Domestic demand is the biggest unknown in 2012. Consumer demand for beef is a combination of "willingness" and "ability" to purchase a given quantity of a product at a given price. Typically, when nothing else changes, consumers will pay higher prices when quantity is less and will only purchases greater quantities at lower prices. Declining beef production in 2012 already suggests higher prices for this reason.
However, other factors can change that affect the overall level of demand. Among the "willingness" factors for beef is the underlying desire that consumers have for beef. There is no significant indication that consumer preferences for beef have declined. Even as consumers have been forced to adjust spending patterns in recent years, beef preferences remain strong.
However, “beef” is many different products and there are questions of whether consumer preferences have changed in terms of the mix of beef products desired. Steak may be viewed by consumers in today’s economy as more of a special occasion meal, while ground beef demand continues to grow, including demand for premium ground beef products. It will take time before the extent and permanency of these apparent changes in preferences is determined.
Other short-run factors may also affect willingness to purchase beef products. Consumer decisions are driven by value, which is a combination of preferences and price of a product relative to other products that may be substitutes. In the case of beef, these are other meat products, mostly pork and poultry. Therefore, beef demand at any point in time will be determined in part by the prices of pork and poultry relative to beef. In 2011, pork prices, like beef, moved to new record levels thus maintaining a relative balance between beef and pork prices.
Through the first 11 months of 2011, retail beef and pork prices both increased about 10% year over year. During the same period, retail broiler prices increased only about 2%. This is another sign of strong beef preferences relative to chicken. Anticipated decreases in broiler production in 2012 should support broiler prices and provide additional support for higher beef prices.
Since 2008, the "ability" part of beef demand has played a bigger role in beef demand than for many years prior. The 2008-09 recession caused significant adjustments in consumer spending and may have permanently changed spending patterns. Macroeconomic measures provide a general backdrop for consumer spending ability.
Post-recessionary GDP growth in 2010 was followed by weaker-than-expected growth in 2011 in the U.S. economy and other countries as well. The tsunami in Japan and the continuing fragile economic situation in the Euro area limited global growth. General expectations for 2012 are for continued anemic macroeconomic performance in the U.S. and most major developed and developing countries.
In the U.S., unemployment remains stubbornly high with little decrease through most of 2011. Inflation-adjusted personal disposable income decreased slightly from 2010 levels in the second and third quarters of 2011. Data for the fourth quarter aren’t yet available. However, personal savings rates, which jumped sharply during and immediately after the recession, fell back to a more modest level in late 2011 and likely supported additional consumer spending.
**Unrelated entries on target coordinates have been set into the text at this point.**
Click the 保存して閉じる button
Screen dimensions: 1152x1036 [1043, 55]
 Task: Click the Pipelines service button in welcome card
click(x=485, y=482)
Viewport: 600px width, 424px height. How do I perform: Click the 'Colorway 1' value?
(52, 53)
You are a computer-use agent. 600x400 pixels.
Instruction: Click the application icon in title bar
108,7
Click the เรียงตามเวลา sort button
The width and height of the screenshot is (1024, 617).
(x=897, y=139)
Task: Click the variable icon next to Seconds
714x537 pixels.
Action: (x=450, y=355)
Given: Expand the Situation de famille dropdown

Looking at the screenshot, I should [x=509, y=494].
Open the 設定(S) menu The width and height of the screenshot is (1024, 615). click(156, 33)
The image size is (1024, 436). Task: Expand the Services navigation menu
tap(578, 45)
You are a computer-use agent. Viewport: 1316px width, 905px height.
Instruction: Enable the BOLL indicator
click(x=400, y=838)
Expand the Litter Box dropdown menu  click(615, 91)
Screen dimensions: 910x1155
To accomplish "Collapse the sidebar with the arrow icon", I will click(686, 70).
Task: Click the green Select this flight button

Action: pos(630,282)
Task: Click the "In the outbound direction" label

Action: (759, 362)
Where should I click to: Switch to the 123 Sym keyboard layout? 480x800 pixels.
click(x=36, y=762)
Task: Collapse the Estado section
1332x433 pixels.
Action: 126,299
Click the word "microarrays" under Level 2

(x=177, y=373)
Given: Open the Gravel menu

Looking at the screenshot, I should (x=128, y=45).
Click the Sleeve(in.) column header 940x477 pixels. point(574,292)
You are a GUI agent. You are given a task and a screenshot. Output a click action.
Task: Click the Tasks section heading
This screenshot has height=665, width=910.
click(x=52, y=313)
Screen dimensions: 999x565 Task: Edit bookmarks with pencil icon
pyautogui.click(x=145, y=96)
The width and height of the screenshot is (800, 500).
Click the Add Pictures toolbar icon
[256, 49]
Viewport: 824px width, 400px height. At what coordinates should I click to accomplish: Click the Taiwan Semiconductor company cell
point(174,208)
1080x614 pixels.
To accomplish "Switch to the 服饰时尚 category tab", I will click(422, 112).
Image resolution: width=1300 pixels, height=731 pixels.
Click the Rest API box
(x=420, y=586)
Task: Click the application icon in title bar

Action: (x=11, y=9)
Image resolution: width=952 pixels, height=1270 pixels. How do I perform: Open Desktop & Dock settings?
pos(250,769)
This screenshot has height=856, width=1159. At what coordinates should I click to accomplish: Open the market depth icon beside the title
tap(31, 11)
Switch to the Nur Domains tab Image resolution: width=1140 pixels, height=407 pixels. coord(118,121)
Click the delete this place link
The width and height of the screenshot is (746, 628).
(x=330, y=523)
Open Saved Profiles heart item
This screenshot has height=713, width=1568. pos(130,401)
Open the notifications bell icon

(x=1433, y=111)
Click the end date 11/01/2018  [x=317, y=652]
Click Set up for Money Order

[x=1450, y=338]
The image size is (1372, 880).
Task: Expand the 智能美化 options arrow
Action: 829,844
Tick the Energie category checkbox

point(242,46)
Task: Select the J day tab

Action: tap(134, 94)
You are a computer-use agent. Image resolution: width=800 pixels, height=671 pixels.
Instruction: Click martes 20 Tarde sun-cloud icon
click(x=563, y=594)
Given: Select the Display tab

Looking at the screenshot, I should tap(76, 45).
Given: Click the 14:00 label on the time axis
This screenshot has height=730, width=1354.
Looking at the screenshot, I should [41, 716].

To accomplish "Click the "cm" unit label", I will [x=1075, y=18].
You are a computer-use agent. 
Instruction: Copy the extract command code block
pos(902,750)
Anecdotal indications of strong holiday spending suggest consumers have adjusted to the post-recession environment. Recent stories of large winter crowds at vacation venues such as Disney World are indications that consumers are moving past recession-induced retrenchment to more typical consumption, albeit with continued belt-tightening. For instance, beef middle meat prices improved noticeably in the last quarter of 2011 and the Restaurant Performance Index, which has improved erratically during the recovery, moved towards a strong finish for the year with the latest November data.
Cattle and beef prices will be higher in 2012 but just how much higher depends on consumer demand. Continued fragility of the U.S. and global economies make demand the biggest question mark for the beef industry in the New Year. Though consumer preferences for beef remain strong, they may have changed. Consumer reaction to higher prices may result in additional changes in demand for middle meats relative to end meats and for away-from-home vs. at-home beef consumption.
In the absence of major U.S. or global macroeconomic weakness, beef demand is sufficiently strong to support higher beef and cattle prices in 2012, but exactly how that demand will be manifest across different cuts and qualities of beef remains to be seen.